All spans in chronological order
Duration of each span
Parent-child relationships
Service boundaries
Error indicators

Understanding Trace Details

When you select a span within a trace, you can see detailed information:

Operation: The specific action being performed
Duration: How long the span took to execute
Tags/Attributes: Key-value pairs with additional context
Logs: Events that occurred during the span
Process Information: Details about the service that generated the span

Integrating Traces with Logs and Metrics

Grafana's power comes from connecting different types of observability data.

Trace to Logs

You can configure Grafana to jump from a trace span directly to relevant logs:

{
  "datasourceUid": "loki",
  "tags": [
    { "key": "service.name", "value": "service" },
    { "key": "trace_id", "value": "traceID" }
  ],
  "spanStartTimeShift": "1h",
  "spanEndTimeShift": "1h"
}

This configuration tells Grafana how to construct a Loki query from trace data.

Trace to Metrics

Similarly, you can link traces to relevant metrics:

{
  "datasourceUid": "prometheus",
  "queries": [
    {
      "name": "Request Rate",
      "query": 'rate(http_requests_total{service="$service"}[$__interval])'
    }
  ],
  "tags": [
    { "key": "service.name", "value": "service" }
  ]
}

Practical Example: Troubleshooting High Latency

Let's walk through a real-world example of using traces to find performance issues.

Scenario

Users are reporting slow checkout in your e-commerce application.

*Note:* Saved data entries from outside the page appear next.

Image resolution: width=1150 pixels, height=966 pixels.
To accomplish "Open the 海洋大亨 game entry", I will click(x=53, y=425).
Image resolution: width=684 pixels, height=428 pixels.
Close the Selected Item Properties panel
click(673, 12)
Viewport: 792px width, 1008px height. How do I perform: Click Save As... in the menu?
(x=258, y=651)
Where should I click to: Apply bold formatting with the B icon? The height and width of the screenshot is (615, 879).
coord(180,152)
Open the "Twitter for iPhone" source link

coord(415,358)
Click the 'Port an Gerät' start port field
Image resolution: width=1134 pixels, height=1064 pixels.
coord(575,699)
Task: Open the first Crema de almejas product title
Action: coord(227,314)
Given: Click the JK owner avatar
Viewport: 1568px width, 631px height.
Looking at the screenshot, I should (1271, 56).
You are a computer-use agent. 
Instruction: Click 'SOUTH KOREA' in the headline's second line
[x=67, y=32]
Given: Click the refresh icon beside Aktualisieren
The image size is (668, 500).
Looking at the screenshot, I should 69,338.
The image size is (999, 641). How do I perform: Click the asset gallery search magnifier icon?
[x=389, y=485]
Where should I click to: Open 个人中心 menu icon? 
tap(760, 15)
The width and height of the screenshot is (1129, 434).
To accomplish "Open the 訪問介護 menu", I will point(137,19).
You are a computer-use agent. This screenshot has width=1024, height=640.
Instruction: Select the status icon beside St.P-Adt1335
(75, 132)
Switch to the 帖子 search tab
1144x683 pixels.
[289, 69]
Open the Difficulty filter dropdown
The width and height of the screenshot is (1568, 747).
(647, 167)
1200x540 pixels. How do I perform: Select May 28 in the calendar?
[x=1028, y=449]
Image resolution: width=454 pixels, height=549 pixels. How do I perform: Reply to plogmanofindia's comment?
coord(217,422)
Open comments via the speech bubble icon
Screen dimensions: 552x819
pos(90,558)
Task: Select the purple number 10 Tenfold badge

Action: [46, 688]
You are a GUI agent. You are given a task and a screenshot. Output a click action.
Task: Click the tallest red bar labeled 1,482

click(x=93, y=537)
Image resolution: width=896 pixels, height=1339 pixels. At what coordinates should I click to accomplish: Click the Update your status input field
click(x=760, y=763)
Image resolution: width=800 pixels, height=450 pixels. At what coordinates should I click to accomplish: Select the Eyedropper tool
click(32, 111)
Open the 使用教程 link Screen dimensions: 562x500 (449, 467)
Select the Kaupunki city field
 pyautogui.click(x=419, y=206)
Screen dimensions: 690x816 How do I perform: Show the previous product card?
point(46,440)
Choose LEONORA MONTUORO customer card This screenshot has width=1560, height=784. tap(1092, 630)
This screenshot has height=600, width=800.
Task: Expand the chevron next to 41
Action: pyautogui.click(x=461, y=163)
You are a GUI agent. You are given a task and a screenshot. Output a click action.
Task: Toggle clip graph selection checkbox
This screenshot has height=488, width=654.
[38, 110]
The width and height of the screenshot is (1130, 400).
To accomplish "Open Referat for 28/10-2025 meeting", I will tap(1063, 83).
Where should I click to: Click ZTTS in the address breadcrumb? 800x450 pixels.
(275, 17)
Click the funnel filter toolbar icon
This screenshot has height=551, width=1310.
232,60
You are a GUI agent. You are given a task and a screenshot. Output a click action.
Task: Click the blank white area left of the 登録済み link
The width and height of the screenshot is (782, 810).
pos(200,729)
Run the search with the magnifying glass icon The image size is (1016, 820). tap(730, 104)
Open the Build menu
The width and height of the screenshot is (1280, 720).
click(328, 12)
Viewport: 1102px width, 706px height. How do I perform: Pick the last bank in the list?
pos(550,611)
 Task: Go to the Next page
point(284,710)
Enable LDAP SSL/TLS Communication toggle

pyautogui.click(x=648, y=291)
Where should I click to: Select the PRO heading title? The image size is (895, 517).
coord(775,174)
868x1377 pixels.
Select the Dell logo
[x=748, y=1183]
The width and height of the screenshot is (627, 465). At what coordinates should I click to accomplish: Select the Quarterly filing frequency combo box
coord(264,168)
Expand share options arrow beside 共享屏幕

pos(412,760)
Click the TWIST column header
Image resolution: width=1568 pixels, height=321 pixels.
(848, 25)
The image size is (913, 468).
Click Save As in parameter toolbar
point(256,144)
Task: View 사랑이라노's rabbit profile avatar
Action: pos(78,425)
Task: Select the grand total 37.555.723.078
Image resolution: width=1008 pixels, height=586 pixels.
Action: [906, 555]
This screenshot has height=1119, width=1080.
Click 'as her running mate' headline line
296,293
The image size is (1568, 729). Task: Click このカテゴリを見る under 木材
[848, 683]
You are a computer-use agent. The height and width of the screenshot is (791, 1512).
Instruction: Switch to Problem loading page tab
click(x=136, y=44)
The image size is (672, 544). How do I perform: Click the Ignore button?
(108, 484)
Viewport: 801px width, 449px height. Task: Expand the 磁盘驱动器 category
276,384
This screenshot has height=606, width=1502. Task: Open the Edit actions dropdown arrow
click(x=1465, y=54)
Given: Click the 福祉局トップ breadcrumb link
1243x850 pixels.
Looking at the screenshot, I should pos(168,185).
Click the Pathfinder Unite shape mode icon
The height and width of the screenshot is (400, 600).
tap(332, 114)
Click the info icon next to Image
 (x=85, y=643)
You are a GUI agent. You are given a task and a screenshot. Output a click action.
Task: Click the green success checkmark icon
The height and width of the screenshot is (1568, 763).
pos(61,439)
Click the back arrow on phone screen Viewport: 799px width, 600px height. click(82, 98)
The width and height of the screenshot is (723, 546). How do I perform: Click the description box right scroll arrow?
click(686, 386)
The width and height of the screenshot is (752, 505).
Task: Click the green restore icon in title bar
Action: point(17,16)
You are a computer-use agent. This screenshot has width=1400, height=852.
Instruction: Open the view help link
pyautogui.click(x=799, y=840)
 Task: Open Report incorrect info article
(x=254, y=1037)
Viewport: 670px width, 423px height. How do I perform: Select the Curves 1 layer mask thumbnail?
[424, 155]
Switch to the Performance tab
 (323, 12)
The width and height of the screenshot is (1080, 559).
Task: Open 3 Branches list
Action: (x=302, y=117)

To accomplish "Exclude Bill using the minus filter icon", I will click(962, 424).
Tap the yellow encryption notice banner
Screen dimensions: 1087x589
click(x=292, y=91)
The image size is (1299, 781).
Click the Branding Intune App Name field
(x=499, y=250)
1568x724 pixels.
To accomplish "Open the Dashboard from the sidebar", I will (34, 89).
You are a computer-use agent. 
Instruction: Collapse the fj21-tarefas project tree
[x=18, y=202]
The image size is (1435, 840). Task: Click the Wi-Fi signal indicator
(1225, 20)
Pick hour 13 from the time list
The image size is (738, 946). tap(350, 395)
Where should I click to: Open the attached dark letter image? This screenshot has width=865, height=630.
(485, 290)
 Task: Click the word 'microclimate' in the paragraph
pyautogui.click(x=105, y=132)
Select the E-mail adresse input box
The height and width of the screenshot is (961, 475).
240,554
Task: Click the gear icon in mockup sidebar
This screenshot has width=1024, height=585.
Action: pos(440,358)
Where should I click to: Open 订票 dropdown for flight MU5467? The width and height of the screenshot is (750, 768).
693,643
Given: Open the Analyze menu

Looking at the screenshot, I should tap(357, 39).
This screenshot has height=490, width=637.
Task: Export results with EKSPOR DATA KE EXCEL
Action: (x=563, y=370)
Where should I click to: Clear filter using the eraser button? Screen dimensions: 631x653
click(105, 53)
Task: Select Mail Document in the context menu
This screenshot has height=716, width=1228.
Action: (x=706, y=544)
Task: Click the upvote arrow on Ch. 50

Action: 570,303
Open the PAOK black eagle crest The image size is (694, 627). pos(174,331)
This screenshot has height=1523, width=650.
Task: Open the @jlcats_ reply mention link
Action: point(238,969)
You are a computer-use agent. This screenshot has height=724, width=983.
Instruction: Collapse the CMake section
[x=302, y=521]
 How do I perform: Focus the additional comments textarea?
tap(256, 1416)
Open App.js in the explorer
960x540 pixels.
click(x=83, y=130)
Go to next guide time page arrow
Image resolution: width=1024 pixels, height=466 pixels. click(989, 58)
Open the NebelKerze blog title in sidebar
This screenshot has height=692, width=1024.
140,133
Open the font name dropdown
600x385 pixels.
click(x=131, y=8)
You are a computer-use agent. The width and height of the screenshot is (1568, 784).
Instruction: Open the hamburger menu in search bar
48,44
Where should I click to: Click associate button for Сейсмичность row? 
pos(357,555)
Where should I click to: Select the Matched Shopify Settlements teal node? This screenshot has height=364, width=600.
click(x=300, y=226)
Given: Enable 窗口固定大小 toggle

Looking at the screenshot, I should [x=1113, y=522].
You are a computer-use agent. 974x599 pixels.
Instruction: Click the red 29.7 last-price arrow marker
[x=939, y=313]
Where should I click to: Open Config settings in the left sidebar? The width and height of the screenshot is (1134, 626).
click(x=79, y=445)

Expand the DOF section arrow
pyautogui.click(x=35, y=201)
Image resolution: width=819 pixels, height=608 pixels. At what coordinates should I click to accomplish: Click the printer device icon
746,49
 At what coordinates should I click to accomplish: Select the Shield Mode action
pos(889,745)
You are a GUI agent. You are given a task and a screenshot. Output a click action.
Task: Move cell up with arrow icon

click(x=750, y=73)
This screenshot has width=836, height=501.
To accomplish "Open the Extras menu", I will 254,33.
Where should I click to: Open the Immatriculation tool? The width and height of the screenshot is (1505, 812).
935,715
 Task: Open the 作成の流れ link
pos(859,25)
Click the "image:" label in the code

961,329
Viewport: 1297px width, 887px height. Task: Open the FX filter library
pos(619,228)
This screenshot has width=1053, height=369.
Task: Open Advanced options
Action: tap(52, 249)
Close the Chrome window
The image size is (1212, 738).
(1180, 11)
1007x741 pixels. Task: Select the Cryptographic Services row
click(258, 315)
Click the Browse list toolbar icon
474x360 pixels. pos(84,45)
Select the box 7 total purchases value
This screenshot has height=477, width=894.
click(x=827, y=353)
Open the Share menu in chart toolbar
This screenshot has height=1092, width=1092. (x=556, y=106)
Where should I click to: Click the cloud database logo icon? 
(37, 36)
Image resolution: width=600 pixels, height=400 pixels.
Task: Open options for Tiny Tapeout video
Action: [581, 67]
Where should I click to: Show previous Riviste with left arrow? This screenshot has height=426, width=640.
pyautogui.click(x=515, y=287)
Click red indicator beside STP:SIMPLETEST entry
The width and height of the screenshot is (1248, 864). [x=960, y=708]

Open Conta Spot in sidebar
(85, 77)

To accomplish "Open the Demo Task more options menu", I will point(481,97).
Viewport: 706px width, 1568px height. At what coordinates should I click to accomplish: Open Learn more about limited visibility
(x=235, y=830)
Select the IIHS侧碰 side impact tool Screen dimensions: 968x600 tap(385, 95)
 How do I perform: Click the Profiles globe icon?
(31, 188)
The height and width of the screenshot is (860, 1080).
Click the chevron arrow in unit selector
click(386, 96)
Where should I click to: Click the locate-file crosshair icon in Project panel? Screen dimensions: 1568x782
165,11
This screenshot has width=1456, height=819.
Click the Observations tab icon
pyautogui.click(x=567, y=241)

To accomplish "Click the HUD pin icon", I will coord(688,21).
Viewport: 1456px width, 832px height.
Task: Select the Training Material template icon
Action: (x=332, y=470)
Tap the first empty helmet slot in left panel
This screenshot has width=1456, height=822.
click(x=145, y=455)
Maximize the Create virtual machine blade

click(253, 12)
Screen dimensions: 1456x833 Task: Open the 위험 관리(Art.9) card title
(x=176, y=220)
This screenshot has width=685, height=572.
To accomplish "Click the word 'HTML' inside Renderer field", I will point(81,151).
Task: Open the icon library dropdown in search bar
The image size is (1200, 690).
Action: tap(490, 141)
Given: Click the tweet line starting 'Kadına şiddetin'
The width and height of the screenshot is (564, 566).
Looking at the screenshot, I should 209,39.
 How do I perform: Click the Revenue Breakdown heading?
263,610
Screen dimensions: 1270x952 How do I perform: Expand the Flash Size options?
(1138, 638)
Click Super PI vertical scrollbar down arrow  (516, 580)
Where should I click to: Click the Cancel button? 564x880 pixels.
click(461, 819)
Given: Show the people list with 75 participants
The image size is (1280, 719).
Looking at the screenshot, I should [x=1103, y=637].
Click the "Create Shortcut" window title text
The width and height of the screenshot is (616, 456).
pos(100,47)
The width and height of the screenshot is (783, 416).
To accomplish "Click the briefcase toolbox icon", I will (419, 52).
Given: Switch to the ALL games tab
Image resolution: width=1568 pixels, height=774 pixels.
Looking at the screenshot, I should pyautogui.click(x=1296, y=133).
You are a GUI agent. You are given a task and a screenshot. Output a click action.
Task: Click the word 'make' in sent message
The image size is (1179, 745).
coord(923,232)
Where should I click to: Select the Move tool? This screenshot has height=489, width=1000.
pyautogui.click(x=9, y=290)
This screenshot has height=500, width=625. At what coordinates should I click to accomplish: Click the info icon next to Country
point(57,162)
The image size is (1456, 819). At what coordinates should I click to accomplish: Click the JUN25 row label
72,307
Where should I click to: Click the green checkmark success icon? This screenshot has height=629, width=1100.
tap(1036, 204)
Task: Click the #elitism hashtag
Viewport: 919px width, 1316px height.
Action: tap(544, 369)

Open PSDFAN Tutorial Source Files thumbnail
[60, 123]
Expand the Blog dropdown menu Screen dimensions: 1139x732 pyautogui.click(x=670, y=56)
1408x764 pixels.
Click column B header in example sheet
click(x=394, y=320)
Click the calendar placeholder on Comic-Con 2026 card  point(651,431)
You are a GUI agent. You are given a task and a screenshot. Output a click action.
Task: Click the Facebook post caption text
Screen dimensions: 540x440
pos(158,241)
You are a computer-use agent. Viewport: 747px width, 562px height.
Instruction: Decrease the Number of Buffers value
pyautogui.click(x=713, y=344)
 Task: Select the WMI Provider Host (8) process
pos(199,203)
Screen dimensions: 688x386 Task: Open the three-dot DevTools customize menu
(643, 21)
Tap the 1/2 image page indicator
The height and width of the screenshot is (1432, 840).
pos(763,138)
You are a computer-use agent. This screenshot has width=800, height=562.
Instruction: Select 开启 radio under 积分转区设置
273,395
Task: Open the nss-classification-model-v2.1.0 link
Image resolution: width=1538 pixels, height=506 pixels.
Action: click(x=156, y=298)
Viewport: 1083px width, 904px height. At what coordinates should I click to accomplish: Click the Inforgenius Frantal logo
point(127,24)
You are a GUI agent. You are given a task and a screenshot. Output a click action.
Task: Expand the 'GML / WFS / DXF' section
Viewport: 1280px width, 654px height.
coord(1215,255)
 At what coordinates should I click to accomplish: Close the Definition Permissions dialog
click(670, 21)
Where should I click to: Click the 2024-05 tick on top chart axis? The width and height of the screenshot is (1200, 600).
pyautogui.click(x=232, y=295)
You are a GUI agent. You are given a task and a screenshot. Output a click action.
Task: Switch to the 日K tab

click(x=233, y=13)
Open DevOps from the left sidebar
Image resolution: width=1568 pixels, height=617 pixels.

Step 1: Identify Problematic Traces

Go to Explore and select your tracing data source
Search for traces with the operation checkout and duration > 1s
Examine the results to find traces with unusually long durations

Step 2: Analyze the Trace

Looking at a slow trace, you might see:

// Trace visualization shows:
// checkout (1.2s)
//   ├─ validateCart (50ms)
//   ├─ processPayment (950ms)  <-- Suspiciously slow!
//   │   └─ paymentGateway.authorize (920ms)
//   └─ createOrder (200ms)

Step 3: Drill Down into the Slow Span

Click on the processPayment span to see details:

The span took 950ms, much longer than normal
The tags show it's calling an external payment provider
Network attributes show high latency

Step 4: Correlate with Metrics and Logs

Click on "View Logs" to see relevant logs during this time
Check metrics for the payment service to see if this is a pattern

Step 5: Identify and Fix the Root Cause

In this case, you might discover:

The payment provider API is experiencing slowdowns
Your connection pool settings are too restrictive
The solution might be to implement a retry mechanism or circuit breaker

Setting Up Application Instrumentation

To get traces from your applications, they need to be instrumented.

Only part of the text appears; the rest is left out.